Apparently back in the day it was women who owned everything and held so much power that men could only attain social standing if they were married to the highest ranking woman in their respective societies. They lost that social standing if their wife died or left them:

At the beginning of history, men could claim spiritual and secular authority by association with a representative of the Great Goddess. Early kingships depended on the king’s marriage to his nation’s Mother Earth, in the form of a high priestess or queen. Landowners in pre-Christian Scandinavia were kvaens, “queens,” the same as Saxon cwenes. Scriptures from Babylon and Phoenicia speak of the time when fatherhood was unknown, but kings could rule by means of a hieros gamos, a “sacred marriage” with the Goddess.
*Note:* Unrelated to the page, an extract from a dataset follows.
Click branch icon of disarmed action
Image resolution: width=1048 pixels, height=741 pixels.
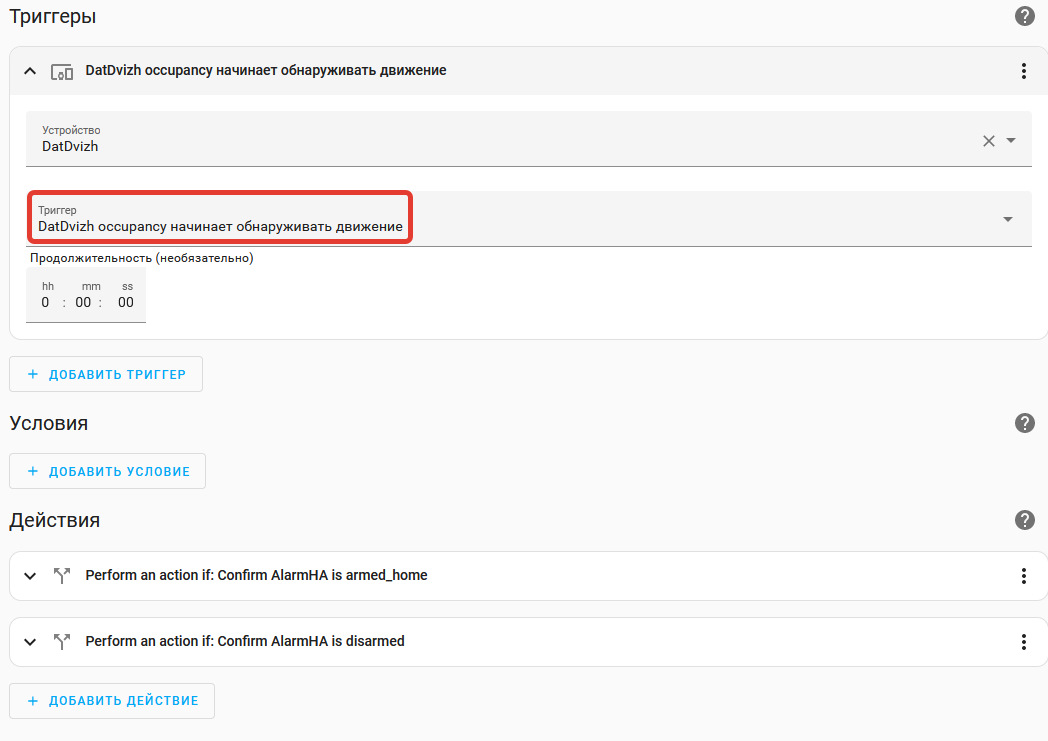[x=62, y=641]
The high priest of ancient Rome, the Flamen Dialis, had no power unless he was married to the high priestess, the Flaminia. If she died or divorced him, he lost his office. Similarly in Judaism, a rabbi had to be married to be considered spiritually empowered. In India, even today, it is said that every god must have his Shakti, an emanation of the Great Goddess as a divine muse, because godlike potency is gained only through women: “Women are Life itself.”

At the risk of once again having my feminist card threatened with revocation, I have to say it must have sucked to be a man a few thousand years ago. For me, Walkers article detailing, if only briefly, how marriage used to work puts how marriage has worked here in the west for the last thousand years or so as well as the writings of early Christian leaders into perspective.

Imagine for a moment that every current well known man here in the west could only get and hold their positions via marriage to a woman.

Is it little wonder why early Christian leaders despised marriage and worked to see that the rules that subjugated them were not only made null and void, but that new rules were put into effect that, in effect if not intent, subjugated women to them once it became common amongst Christians?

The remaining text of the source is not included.